Seeed krönen Serengeti-Festival
Bild: Wessel
Die Musiker von Seeed lieferten am Sonntagabend den krönenden Abschluss des Serengeti-Festivals.
Bild: Wessel

Pünktlich um 20.45 Uhr rauscht der schwarze Vorhang hinab, mit dem während des Soundchecks die Bühne verhängt war. Bässe wummern los und 13 Musiker geben Vollgas. Mit „Dancehall Caballeros“, „Molotov“ und „Wonderful Life“ servieren Seeed gleich zu Beginn ihrer Show drei musikalische Tanzmotivationsverstärker.

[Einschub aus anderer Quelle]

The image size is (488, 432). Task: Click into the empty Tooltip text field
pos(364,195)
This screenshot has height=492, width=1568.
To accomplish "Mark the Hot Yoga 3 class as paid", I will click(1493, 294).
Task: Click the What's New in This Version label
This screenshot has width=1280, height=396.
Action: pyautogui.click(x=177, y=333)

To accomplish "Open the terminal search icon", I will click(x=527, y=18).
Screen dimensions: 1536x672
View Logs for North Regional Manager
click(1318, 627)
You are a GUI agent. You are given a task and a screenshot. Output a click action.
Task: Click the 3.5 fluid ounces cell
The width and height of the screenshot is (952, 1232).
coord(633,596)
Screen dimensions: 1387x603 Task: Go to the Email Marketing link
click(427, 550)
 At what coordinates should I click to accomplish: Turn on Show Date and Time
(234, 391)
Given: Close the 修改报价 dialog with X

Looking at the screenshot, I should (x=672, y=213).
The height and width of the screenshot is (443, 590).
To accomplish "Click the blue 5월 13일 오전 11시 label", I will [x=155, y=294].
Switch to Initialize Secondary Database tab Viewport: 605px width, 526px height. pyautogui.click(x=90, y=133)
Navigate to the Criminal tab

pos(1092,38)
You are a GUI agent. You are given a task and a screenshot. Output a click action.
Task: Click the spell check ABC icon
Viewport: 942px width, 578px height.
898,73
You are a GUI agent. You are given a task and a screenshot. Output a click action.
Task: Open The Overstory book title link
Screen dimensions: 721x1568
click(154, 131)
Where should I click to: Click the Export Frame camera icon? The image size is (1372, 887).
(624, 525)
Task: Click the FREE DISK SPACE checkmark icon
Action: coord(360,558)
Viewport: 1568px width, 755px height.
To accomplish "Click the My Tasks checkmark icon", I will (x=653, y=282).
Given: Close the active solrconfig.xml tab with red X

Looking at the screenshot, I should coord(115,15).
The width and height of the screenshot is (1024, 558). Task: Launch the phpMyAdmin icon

Binnen weniger Sekunden ziehen die Dancehall-Beats auch die letzten Festivalbesucher auf die Beine, die sich das vorherige Programm bislang in sitzender oder liegender Position zu Gemüte geführt haben. Seeed-spezifisch schwingen Peter Fox, Boundzound und Dellé die Beine, gehen in die Knie und fegen mit einer Dynamik über die Bühne, die die Hitze des Tages kalt erscheinen lässt.

Besucher charmant wachgesungen

Für die Berliner ist es eine Leichtigkeit, die Zuschauer zum Mitswingen zu animieren. Tausende reißen die Arme in die Luft, lassen Handtücher und Kleidungsstücke über ihren Köpfen kreisen oder marschieren auf Kommando von links nach rechts. Wahrlich gute Vorarbeit hatten jedoch schon die Musiker der vorherigen Bands geleistet. Die „Monsters of Liedermaching“ haben, wie auch schon am Vortag, die Festivalbesucher mit intonierter Ironie charmant wachgesungen. Damit hat die Band den Weg geebnet für musikalische Schwergewichte wie Triggerfinger, Kettcar und Bosse.

Während Seeed das Gelände mit einer letzten Party in einen lauen Sonnenuntergang schicken durften, standen die anderen Bands bei wolkenlosem Himmel und hochsommerlichen Temperaturen auf der Bühne. „Gib doch mal einer dem alten Mann eine Sonnenbrille, ich sehe euch doch gar nicht“, forderte Kettcar-Sänger Marcus Wiebusch auf. Mit Erfolg: Leihweise umrahmte gelbes Plastik mit dunklen Gläsern seine Augen.

Bosse kämpft mit Hitze

Mit der Hitze zu kämpfen hatte auch Sänger Bosse: „Das ist die absolute Oberhölle, aber irgendwie auch ganz gut“, sagte er über die Temperaturen. Diese hinderten ihn jedoch ebenso wenig daran, alles zu geben, wie die Rocker von Triggerfinger und das Publikum. Wie kann man auch Nein sage, wenn Sänger Ruben Block im charmanten Deutsch-Englisch-Mix zum Mitmachen auffordert?